> **Directions for this task**:
Can you output the lines of the records below, from the one containing "Click the 登录/注册 button" through the one containing "point(1562,35)", inclusive, as a JSON list of strings with one entry per line? Skip any blank lines and leave the pictures out.

> **Provided records**:

==========

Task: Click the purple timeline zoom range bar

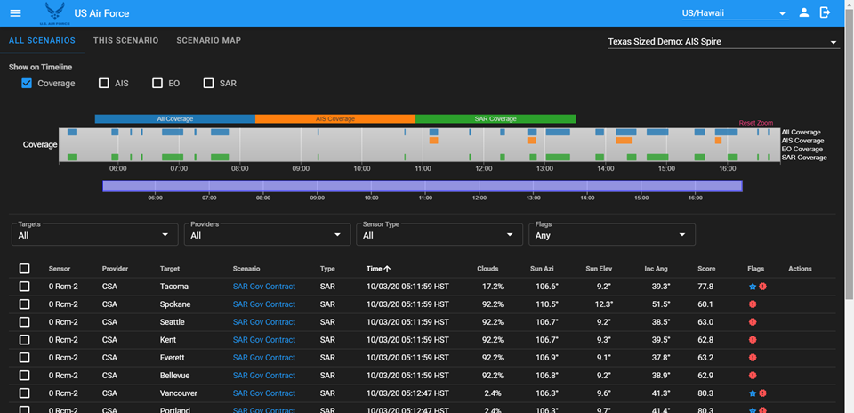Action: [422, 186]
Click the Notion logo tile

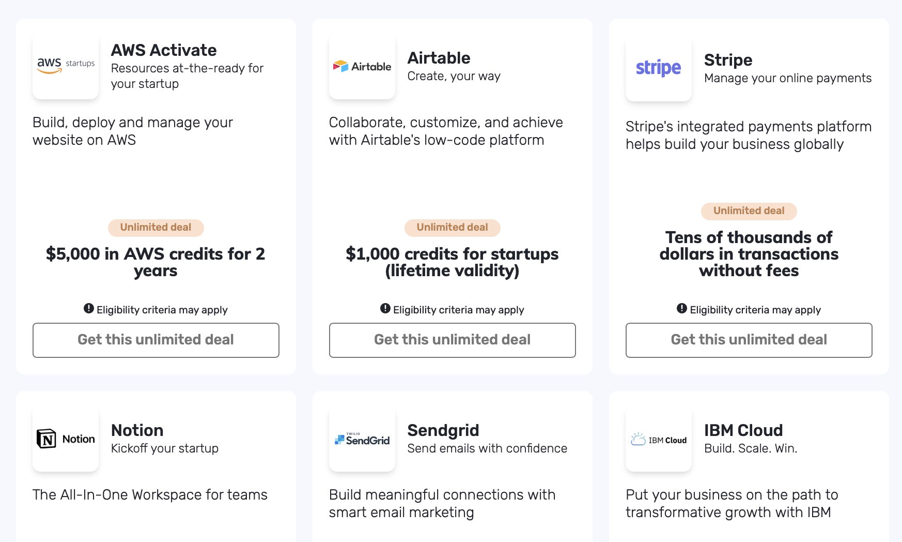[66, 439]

==========

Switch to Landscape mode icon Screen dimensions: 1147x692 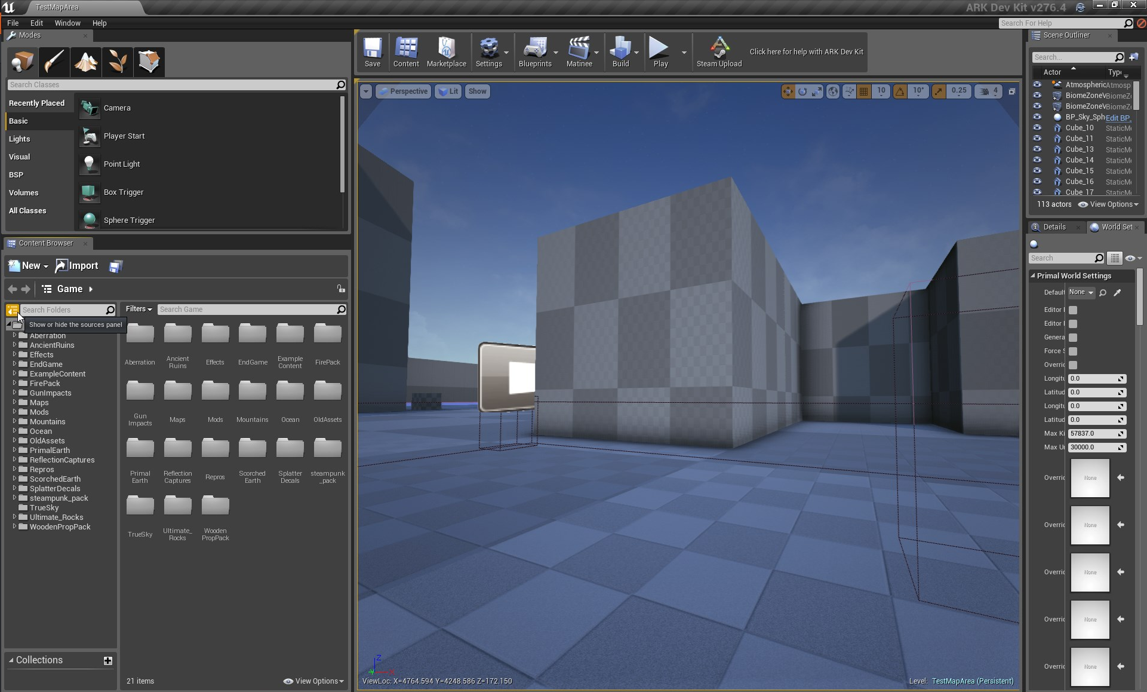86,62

==========

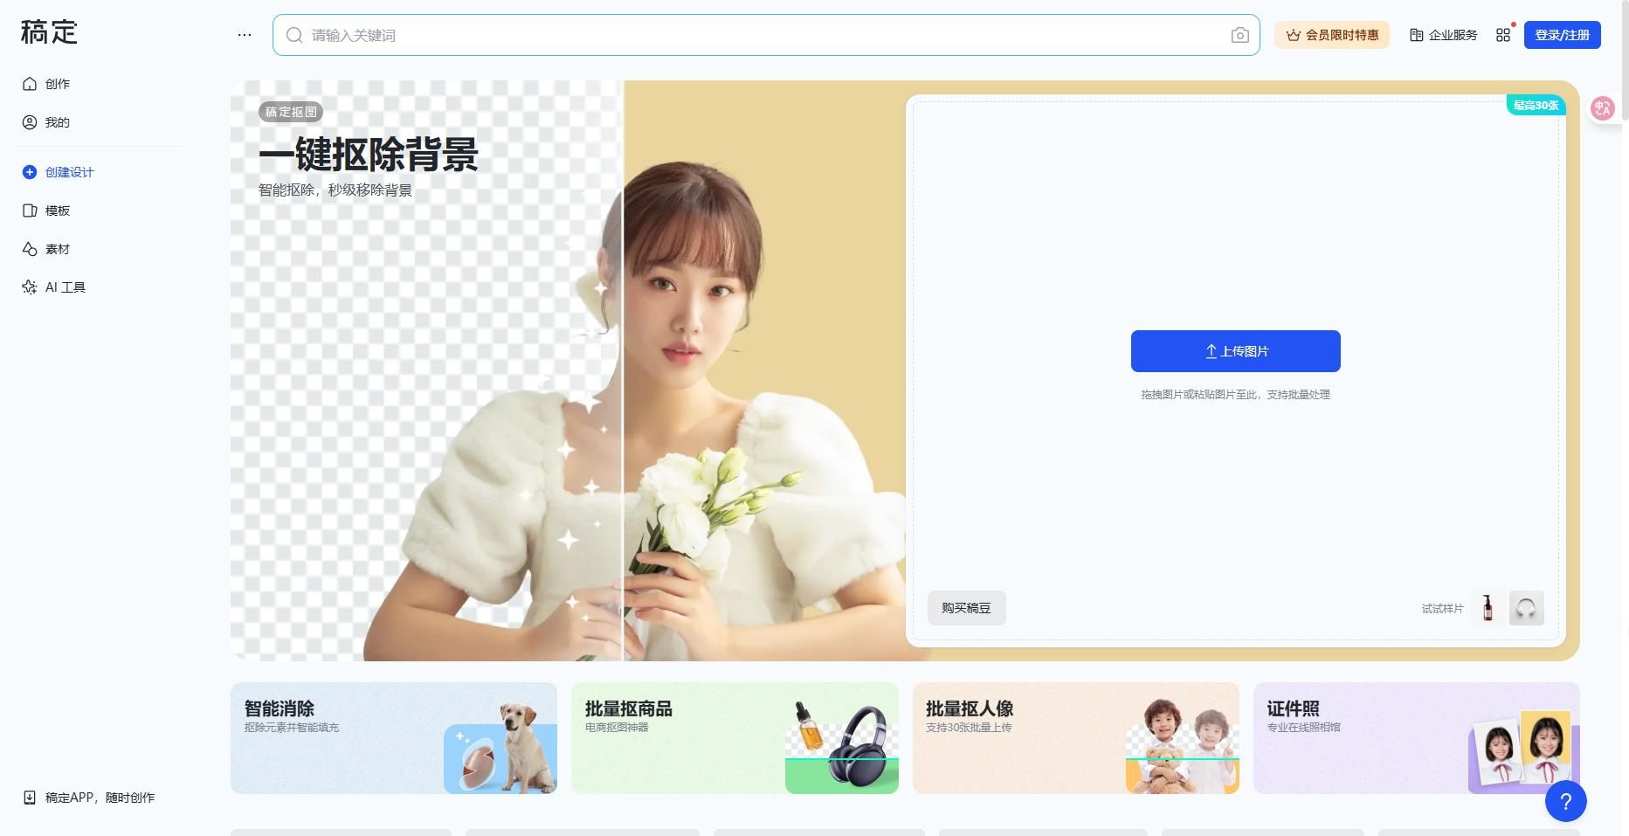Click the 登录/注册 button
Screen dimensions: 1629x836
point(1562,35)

==========

> **Answer to this task**:
[
  "Click the 登录/注册 button",
  "Screen dimensions: 1629x836",
  "point(1562,35)"
]